Testing cannot eliminate all risk. Runnability testing cannot ensure that your Java program will run in all Java environments. On the one hand, testing cannot catch all bugs even on a single environment. On the other, it is not feasible to test on all Java environments. The benefit of testing is to reduce the risk. There are particular areas of runnability where testing is particularly difficult. In particular, testing a program for correct use of the multithreading capabilities of the Java programming language is impossible. This is because multithreading bugs are typically exposed only by a particular order of execution of the threads involved, and this depends on the thread scheduler, the load on the machine, the time taken by various I/O operations, and on other factors that are neither measurable nor controllable in a test. So it's very difficult to trigger a multithreading bug -- and even harder to reproduce it. Particularly in the area of multithread behavior, tools that can analyze and diagnose program behavior can significantly improve your testing productivity. Finally, late testing is the third most expensive way to catch a bug. (The most expensive is to lose a sale; the second most expensive is to get a support call). The earlier you can catch a bug, the cheaper it will be, and the less widespread the bug is likely to be.
Testing is only part of a complete quality assurance strategy. The other, cheaper opportunities to catch bugs occur earlier in the software development process.

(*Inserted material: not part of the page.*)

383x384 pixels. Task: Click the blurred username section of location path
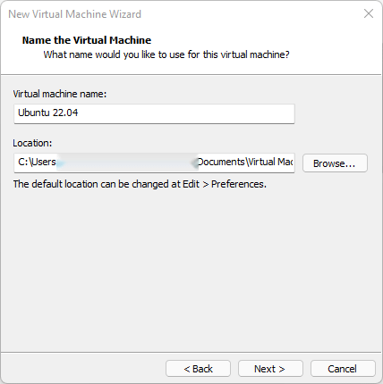pos(127,163)
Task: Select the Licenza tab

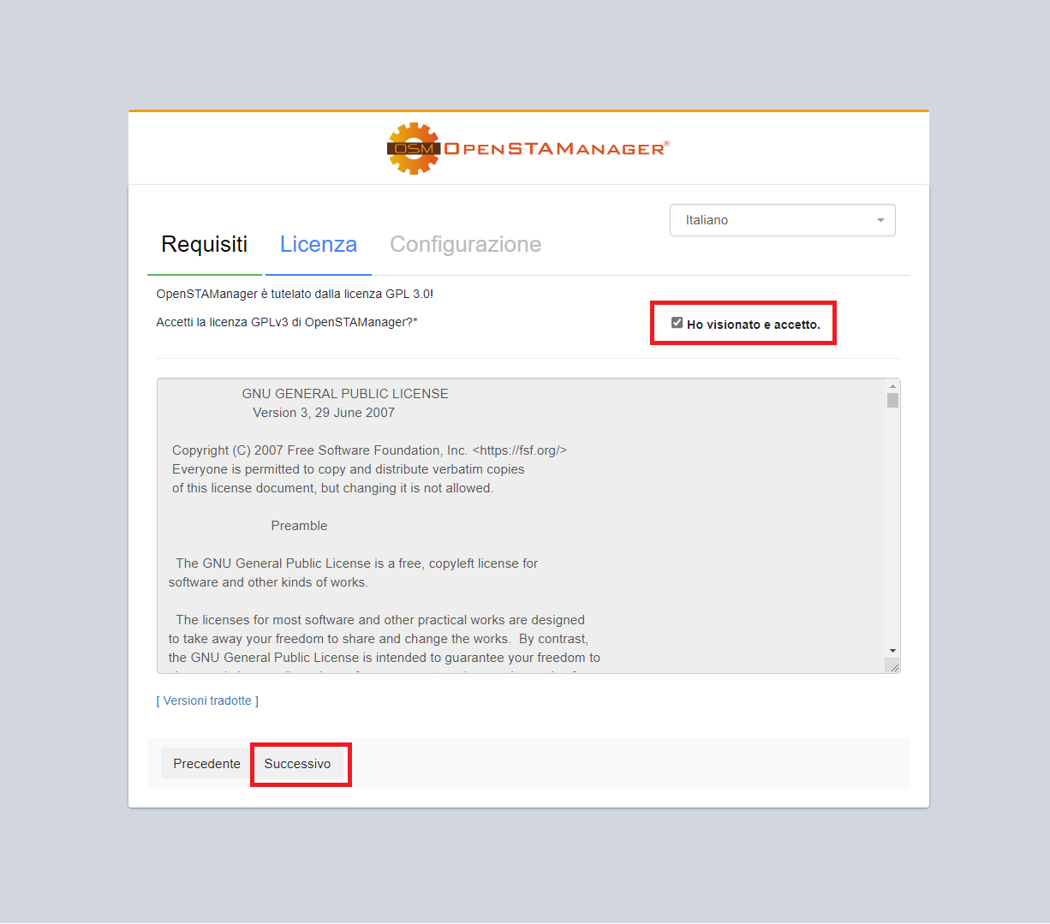Action: point(319,245)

The best way to catch bugs is to prevent them. The Java programming language encourages good interface and class documentation, and good encapsulation. Why not use these facilities to aid in design and code reviews, to prevent bugs before they get coded? Especially on the topic of runnability, you may find the 100% Pure Java Cookbook (see Resources), which is a compendium of runnability hints and tips, useful background reading for a runnability review. After you have a program written, it can be statically checked. The Java compiler, with its strict type checking, does a great deal of this checking. The class verifier does more. In the area of runnability, the SunTest group at Sun builds and distributes a program that reads Java class files and informs the user of potential runnability problems -- see the "Java Testing Tools from Sun" section in Resources.
Java technology brings the dream of ultimate portability, which we have dubbed runnability, within our grasp. In order to keep that goal from slipping through our fingers, we need to do some testing specifically for runnability. This article has provided some recommendations and some ideas for how to perform runnability testing, so that you may confidently deliver your Java programs with the claim that they will run anywhere.